## Task prompt
Lines before the one containing "Given: Select the" are not wanted; restate the rest below word for word, through the last line, but drop any pictures.
=== Section Start ===
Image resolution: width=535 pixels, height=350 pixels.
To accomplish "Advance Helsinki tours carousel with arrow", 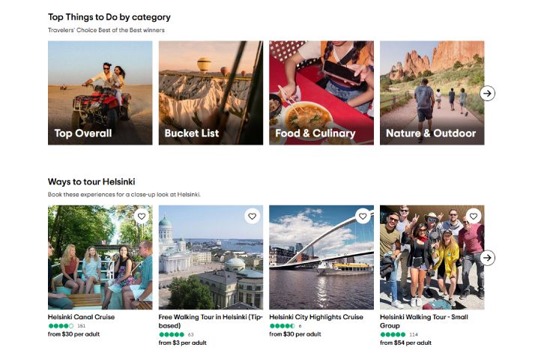I will point(487,258).
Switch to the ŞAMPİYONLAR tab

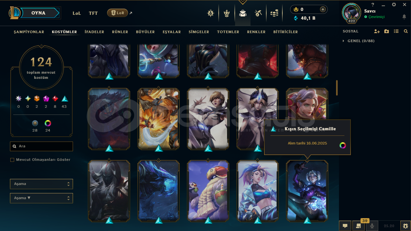coord(29,32)
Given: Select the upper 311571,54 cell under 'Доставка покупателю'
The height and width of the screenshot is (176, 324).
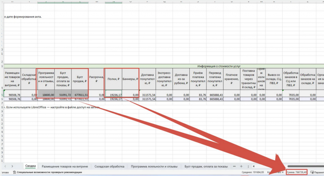Looking at the screenshot, I should pyautogui.click(x=147, y=94).
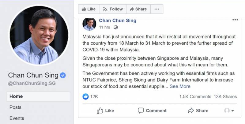Click the blue verified badge icon
Image resolution: width=245 pixels, height=124 pixels.
63,75
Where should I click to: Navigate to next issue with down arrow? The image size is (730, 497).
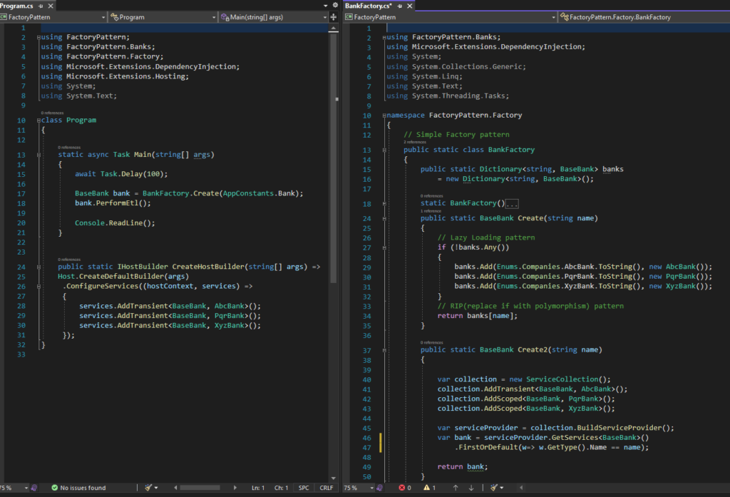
=== Section End ===
## Answer to the exercise
Given: Select the upper 311571,54 cell under 'Доставка покупателю'
The height and width of the screenshot is (176, 324).
Looking at the screenshot, I should pyautogui.click(x=147, y=94).
Click the blue verified badge icon
Image resolution: width=245 pixels, height=124 pixels.
63,75
Where should I click to: Navigate to next issue with down arrow? The image size is (730, 497).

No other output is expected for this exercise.